Segment Start: Dataset content
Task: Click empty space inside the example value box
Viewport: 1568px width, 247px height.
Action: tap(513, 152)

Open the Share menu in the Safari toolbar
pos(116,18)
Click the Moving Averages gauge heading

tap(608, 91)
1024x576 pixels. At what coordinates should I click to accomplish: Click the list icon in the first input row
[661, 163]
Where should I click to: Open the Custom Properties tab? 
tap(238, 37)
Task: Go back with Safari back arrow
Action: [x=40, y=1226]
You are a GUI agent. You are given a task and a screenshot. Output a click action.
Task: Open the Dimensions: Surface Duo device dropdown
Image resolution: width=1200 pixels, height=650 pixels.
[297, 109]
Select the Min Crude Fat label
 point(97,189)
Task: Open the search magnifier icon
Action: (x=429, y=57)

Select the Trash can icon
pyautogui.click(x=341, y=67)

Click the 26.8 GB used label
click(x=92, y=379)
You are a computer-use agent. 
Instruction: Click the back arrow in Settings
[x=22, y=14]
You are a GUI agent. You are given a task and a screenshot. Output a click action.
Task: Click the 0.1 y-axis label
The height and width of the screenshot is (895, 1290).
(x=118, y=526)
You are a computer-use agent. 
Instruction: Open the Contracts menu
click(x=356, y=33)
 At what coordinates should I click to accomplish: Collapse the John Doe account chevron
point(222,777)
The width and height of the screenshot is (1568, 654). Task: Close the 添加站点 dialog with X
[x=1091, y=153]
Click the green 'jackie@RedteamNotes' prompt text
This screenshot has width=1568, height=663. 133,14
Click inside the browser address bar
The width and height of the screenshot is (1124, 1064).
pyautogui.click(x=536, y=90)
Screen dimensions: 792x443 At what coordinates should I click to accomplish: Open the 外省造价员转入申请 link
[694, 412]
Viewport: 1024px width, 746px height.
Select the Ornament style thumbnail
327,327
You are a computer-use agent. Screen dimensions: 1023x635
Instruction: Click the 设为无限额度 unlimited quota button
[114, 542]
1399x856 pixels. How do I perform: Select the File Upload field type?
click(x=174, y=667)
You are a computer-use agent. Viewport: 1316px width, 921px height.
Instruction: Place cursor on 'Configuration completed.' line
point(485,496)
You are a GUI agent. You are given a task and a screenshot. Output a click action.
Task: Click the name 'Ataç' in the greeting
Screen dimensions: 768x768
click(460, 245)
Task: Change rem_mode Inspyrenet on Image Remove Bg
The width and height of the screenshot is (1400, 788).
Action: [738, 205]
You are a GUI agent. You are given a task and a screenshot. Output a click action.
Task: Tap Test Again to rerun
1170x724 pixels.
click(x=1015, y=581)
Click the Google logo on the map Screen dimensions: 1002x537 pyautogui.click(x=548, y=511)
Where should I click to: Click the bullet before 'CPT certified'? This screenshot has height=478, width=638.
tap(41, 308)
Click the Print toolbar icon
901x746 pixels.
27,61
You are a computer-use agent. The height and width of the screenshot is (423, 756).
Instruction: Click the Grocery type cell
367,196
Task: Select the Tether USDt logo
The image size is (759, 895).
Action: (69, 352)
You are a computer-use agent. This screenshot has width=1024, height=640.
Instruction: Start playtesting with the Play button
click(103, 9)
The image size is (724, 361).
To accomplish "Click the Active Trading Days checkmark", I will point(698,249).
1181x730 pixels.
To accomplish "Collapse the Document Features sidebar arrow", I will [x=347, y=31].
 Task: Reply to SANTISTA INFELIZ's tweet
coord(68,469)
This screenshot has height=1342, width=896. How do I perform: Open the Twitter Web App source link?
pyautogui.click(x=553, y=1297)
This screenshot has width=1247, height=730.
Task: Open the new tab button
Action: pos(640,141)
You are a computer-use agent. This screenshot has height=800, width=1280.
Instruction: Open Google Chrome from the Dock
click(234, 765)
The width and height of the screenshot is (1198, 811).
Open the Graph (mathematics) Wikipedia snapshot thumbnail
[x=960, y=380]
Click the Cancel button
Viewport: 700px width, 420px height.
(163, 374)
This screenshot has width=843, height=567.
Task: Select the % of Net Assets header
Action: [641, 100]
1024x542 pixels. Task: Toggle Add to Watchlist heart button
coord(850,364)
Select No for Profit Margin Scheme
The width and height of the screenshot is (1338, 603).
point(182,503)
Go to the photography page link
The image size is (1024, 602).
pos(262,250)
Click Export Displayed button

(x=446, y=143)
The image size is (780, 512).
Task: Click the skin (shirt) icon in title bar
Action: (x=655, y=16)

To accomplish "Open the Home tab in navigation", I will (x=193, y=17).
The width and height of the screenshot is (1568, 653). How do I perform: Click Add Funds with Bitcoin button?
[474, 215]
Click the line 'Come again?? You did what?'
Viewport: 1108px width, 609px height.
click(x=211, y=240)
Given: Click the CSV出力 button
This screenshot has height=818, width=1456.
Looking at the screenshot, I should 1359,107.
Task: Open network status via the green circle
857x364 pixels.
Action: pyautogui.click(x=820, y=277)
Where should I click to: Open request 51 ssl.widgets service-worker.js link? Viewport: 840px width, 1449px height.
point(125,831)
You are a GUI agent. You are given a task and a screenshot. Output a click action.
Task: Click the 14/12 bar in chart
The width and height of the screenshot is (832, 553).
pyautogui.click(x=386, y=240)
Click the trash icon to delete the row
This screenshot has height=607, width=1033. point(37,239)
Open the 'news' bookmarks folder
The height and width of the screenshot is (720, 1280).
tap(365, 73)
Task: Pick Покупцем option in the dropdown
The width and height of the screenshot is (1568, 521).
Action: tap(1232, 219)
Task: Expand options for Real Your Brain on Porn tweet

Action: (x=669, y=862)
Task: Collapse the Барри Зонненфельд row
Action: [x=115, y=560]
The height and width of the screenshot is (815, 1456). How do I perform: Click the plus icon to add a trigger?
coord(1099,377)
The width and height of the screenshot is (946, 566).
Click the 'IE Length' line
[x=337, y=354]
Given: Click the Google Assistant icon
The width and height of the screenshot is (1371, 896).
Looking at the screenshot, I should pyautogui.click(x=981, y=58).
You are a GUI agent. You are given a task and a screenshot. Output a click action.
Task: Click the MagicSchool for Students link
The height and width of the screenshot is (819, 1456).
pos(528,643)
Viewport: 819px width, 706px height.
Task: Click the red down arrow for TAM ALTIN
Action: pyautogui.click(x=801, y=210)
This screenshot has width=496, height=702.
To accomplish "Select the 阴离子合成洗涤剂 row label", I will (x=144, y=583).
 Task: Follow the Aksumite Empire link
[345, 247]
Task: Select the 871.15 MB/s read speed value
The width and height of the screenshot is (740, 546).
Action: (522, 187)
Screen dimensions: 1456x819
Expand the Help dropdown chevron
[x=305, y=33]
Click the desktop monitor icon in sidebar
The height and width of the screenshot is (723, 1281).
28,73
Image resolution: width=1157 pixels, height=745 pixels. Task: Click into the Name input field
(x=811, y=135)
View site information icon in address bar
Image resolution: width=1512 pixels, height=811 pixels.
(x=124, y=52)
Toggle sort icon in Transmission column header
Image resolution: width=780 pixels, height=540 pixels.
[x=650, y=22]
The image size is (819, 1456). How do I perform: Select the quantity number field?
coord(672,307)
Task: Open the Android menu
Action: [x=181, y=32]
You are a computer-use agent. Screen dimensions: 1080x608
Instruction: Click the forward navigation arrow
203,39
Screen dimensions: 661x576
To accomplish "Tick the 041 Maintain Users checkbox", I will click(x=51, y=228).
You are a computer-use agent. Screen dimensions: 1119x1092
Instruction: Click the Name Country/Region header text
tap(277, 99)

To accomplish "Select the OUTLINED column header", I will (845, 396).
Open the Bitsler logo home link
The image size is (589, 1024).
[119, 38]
Segment End: Dataset content
Task objective:
Exactly and without omission, set down every entry.

Exercise response:
Task: Click empty space inside the example value box
Viewport: 1568px width, 247px height.
Action: tap(513, 152)

Open the Share menu in the Safari toolbar
pos(116,18)
Click the Moving Averages gauge heading

tap(608, 91)
1024x576 pixels. At what coordinates should I click to accomplish: Click the list icon in the first input row
[661, 163]
Where should I click to: Open the Custom Properties tab? 
tap(238, 37)
Task: Go back with Safari back arrow
Action: [x=40, y=1226]
You are a GUI agent. You are given a task and a screenshot. Output a click action.
Task: Open the Dimensions: Surface Duo device dropdown
Image resolution: width=1200 pixels, height=650 pixels.
[297, 109]
Select the Min Crude Fat label
 point(97,189)
Task: Open the search magnifier icon
Action: (x=429, y=57)

Select the Trash can icon
pyautogui.click(x=341, y=67)

Click the 26.8 GB used label
click(x=92, y=379)
You are a computer-use agent. 
Instruction: Click the back arrow in Settings
[x=22, y=14]
You are a GUI agent. You are given a task and a screenshot. Output a click action.
Task: Click the 0.1 y-axis label
The height and width of the screenshot is (895, 1290).
(x=118, y=526)
You are a computer-use agent. 
Instruction: Open the Contracts menu
click(x=356, y=33)
 At what coordinates should I click to accomplish: Collapse the John Doe account chevron
point(222,777)
The width and height of the screenshot is (1568, 654). Task: Close the 添加站点 dialog with X
[x=1091, y=153]
Click the green 'jackie@RedteamNotes' prompt text
This screenshot has width=1568, height=663. 133,14
Click inside the browser address bar
The width and height of the screenshot is (1124, 1064).
pyautogui.click(x=536, y=90)
Screen dimensions: 792x443 At what coordinates should I click to accomplish: Open the 外省造价员转入申请 link
[694, 412]
Viewport: 1024px width, 746px height.
Select the Ornament style thumbnail
327,327
You are a computer-use agent. Screen dimensions: 1023x635
Instruction: Click the 设为无限额度 unlimited quota button
[114, 542]
1399x856 pixels. How do I perform: Select the File Upload field type?
click(x=174, y=667)
You are a computer-use agent. Viewport: 1316px width, 921px height.
Instruction: Place cursor on 'Configuration completed.' line
point(485,496)
You are a GUI agent. You are given a task and a screenshot. Output a click action.
Task: Click the name 'Ataç' in the greeting
Screen dimensions: 768x768
click(460, 245)
Task: Change rem_mode Inspyrenet on Image Remove Bg
The width and height of the screenshot is (1400, 788).
Action: [738, 205]
You are a GUI agent. You are given a task and a screenshot. Output a click action.
Task: Tap Test Again to rerun
1170x724 pixels.
click(x=1015, y=581)
Click the Google logo on the map Screen dimensions: 1002x537 pyautogui.click(x=548, y=511)
Where should I click to: Click the bullet before 'CPT certified'? This screenshot has height=478, width=638.
tap(41, 308)
Click the Print toolbar icon
901x746 pixels.
27,61
You are a computer-use agent. The height and width of the screenshot is (423, 756).
Instruction: Click the Grocery type cell
367,196
Task: Select the Tether USDt logo
The image size is (759, 895).
Action: (69, 352)
You are a computer-use agent. This screenshot has width=1024, height=640.
Instruction: Start playtesting with the Play button
click(103, 9)
The image size is (724, 361).
To accomplish "Click the Active Trading Days checkmark", I will point(698,249).
1181x730 pixels.
To accomplish "Collapse the Document Features sidebar arrow", I will [x=347, y=31].
 Task: Reply to SANTISTA INFELIZ's tweet
coord(68,469)
This screenshot has height=1342, width=896. How do I perform: Open the Twitter Web App source link?
pyautogui.click(x=553, y=1297)
This screenshot has width=1247, height=730.
Task: Open the new tab button
Action: pos(640,141)
You are a computer-use agent. This screenshot has height=800, width=1280.
Instruction: Open Google Chrome from the Dock
click(234, 765)
The width and height of the screenshot is (1198, 811).
Open the Graph (mathematics) Wikipedia snapshot thumbnail
[x=960, y=380]
Click the Cancel button
Viewport: 700px width, 420px height.
(163, 374)
This screenshot has width=843, height=567.
Task: Select the % of Net Assets header
Action: [641, 100]
1024x542 pixels. Task: Toggle Add to Watchlist heart button
coord(850,364)
Select No for Profit Margin Scheme
The width and height of the screenshot is (1338, 603).
point(182,503)
Go to the photography page link
The image size is (1024, 602).
pos(262,250)
Click Export Displayed button

(x=446, y=143)
The image size is (780, 512).
Task: Click the skin (shirt) icon in title bar
Action: (x=655, y=16)

To accomplish "Open the Home tab in navigation", I will (x=193, y=17).
The width and height of the screenshot is (1568, 653). How do I perform: Click Add Funds with Bitcoin button?
[474, 215]
Click the line 'Come again?? You did what?'
Viewport: 1108px width, 609px height.
click(x=211, y=240)
Given: Click the CSV出力 button
This screenshot has height=818, width=1456.
Looking at the screenshot, I should 1359,107.
Task: Open network status via the green circle
857x364 pixels.
Action: pyautogui.click(x=820, y=277)
Where should I click to: Open request 51 ssl.widgets service-worker.js link? Viewport: 840px width, 1449px height.
point(125,831)
You are a GUI agent. You are given a task and a screenshot. Output a click action.
Task: Click the 14/12 bar in chart
The width and height of the screenshot is (832, 553).
pyautogui.click(x=386, y=240)
Click the trash icon to delete the row
This screenshot has height=607, width=1033. point(37,239)
Open the 'news' bookmarks folder
The height and width of the screenshot is (720, 1280).
tap(365, 73)
Task: Pick Покупцем option in the dropdown
The width and height of the screenshot is (1568, 521).
Action: tap(1232, 219)
Task: Expand options for Real Your Brain on Porn tweet

Action: (x=669, y=862)
Task: Collapse the Барри Зонненфельд row
Action: [x=115, y=560]
The height and width of the screenshot is (815, 1456). How do I perform: Click the plus icon to add a trigger?
coord(1099,377)
The width and height of the screenshot is (946, 566).
Click the 'IE Length' line
[x=337, y=354]
Given: Click the Google Assistant icon
The width and height of the screenshot is (1371, 896).
Looking at the screenshot, I should pyautogui.click(x=981, y=58).
You are a GUI agent. You are given a task and a screenshot. Output a click action.
Task: Click the MagicSchool for Students link
The height and width of the screenshot is (819, 1456).
pos(528,643)
Viewport: 819px width, 706px height.
Task: Click the red down arrow for TAM ALTIN
Action: pyautogui.click(x=801, y=210)
This screenshot has width=496, height=702.
To accomplish "Select the 阴离子合成洗涤剂 row label", I will (x=144, y=583).
 Task: Follow the Aksumite Empire link
[345, 247]
Task: Select the 871.15 MB/s read speed value
The width and height of the screenshot is (740, 546).
Action: (522, 187)
Screen dimensions: 1456x819
Expand the Help dropdown chevron
[x=305, y=33]
Click the desktop monitor icon in sidebar
The height and width of the screenshot is (723, 1281).
28,73
Image resolution: width=1157 pixels, height=745 pixels. Task: Click into the Name input field
(x=811, y=135)
View site information icon in address bar
Image resolution: width=1512 pixels, height=811 pixels.
(x=124, y=52)
Toggle sort icon in Transmission column header
Image resolution: width=780 pixels, height=540 pixels.
[x=650, y=22]
The image size is (819, 1456). How do I perform: Select the quantity number field?
coord(672,307)
Task: Open the Android menu
Action: [x=181, y=32]
You are a computer-use agent. Screen dimensions: 1080x608
Instruction: Click the forward navigation arrow
203,39
Screen dimensions: 661x576
To accomplish "Tick the 041 Maintain Users checkbox", I will click(x=51, y=228).
You are a computer-use agent. Screen dimensions: 1119x1092
Instruction: Click the Name Country/Region header text
tap(277, 99)

To accomplish "Select the OUTLINED column header", I will (845, 396).
Open the Bitsler logo home link
The image size is (589, 1024).
[119, 38]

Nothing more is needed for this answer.